ВАШИ ЗАДАНИЯ >>
**A.** Назовите всех актеров, которые во фрагменте воспоминаний о постановке «Дней Турбиных» упомянуты как исполнители ролей, и укажите роль каждого.
**B.** Продолжите фрагмент воспоминаний о постановке «Дней Турбиных», начав сразу после его последнего предложения.

ИСХОДНЫЙ ТЕКСТ >>
>>>>
Варлам Шаламов: Воспоминания - Шаламов Варлам Тихонович 6 стр.


"Дни Турбиных", постановка которых была разрешена только лишь Художественному театру. С Хмелевым и Добронравовым в роли Алексея Турбина и Тарасовой и Еланской в роли Лены - пьеса имела огромный, ни с чем не сравнимый успех.

Первая редакция (ближе стоящая к тональности романа) особенно вызывала много шума, крика, вплоть до скандалов и свиста в театре. Пьесу сняли как прославляющую белогвардейцев.

Вскоре "Дни Турбиных" были восстановлены в новой редакции. Эта новая редакция была чисто театральной. Текст был тот же самый, но знаменитое "Боже, царя храни", которое пели офицеры на елке - торжественно, во второй редакции пели пьяным нестройным хором.

Словом, в игре актеров было усилено критическое "отношение к образу". Помните Вахтангова: актер должен играть не образ, а свое отношение к образу.

Конечно, навечно запомнятся нам и Хмелев - Алексей Турбин, и Яншин - Лариосик. Именно этой ролью Яншин и начал свой славный театральный путь.

На премьере первой редакции "Дней Турбиных" был скандал. Какой-то военный и комсомолец громко свистели, и их вывели из зала,

Луначарский в большой статье, помешенной в "Известиях", опубликованной ко времени возобновления пьесы, разъяснял мотивы Реперткома, вновь разрешающего "Дни Турбиных" к постановке. Пьеса талантлива. Главная мысль ее в том, что если белые идеи и были гнилыми идеями, обреченными на гибель, то люди, которые их защищали, были - сплошь и рядом - вовсе неплохими людьми.
<<<<
ДАННЫЕ >>
>>>>
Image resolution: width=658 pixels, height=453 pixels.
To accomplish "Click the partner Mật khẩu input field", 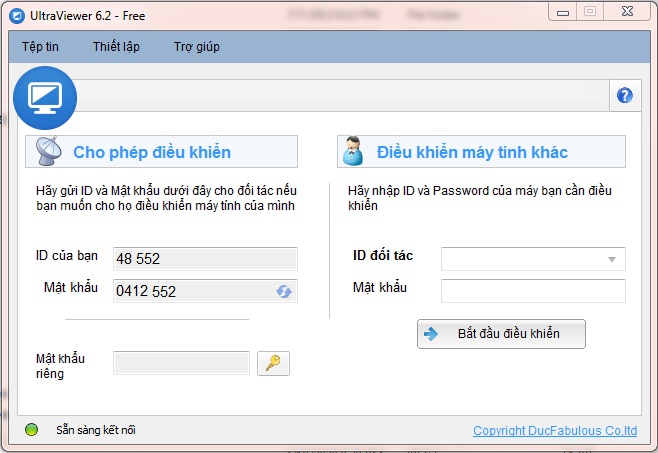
<<<<
ОЖИДАЕМЫЕ РЕЗУЛЬТАТЫ >>
**A.**
Хмелев — Алексей Турбин
Добронравов — Алексей Турбин
Тарасова — Лена
Еланская — Лена
Яншин — Лариосик

**B.**
Что же касается шиканья в зале, то Луначарский разъяснял, что шиканье наряду с аплодисментами - вполне правомерный способ публичного выражения своих симпатий и антипатий в театре, своего отношения к спектаклю, и поэтому администрации Художественного театра на сей предмет сделано строгое внушение.

"Дни Турбиных" в Художественном театре, несомненно, самая яркая пьеса двадцатых годов.

Выдающийся драматург, Булгаков ставил одну пьесу за другой: "Зойкина квартира" у Вахтангова, "Багровый остров" в Камерном театре, "Мольер" в Художественном. Готовился в МХАТе "Бег". Для Художественного театра, чьим автором Булгаков работает ряд лет при горячей поддержке Станиславского, Булгаков пишет пьесу "Мертвые души" по Гоголю.

Проза Булгакова - и его первый роман, и повести - испытывала сильное влияние гоголевской прозы. Если Пильняк получил гоголевское наследство из рук Андрея Белого, то Булгаков на всю жизнь был представителем непосредственно гоголевских традиций. Это сказывалось не только в его словаре, но и в совершенном знании сиены, театра, и в пристрастии к фантастическим сюжетам, в любви к драматургической форме.

Пьеса "Мертвые души" написана очень тонко. Там есть "досочиненный" вполне в гоголевском плане пролог, есть действующие лица, "о которых и не слышно было никогда".

Конечно, лучше Булгакова никто бы не инсценировал Гоголя.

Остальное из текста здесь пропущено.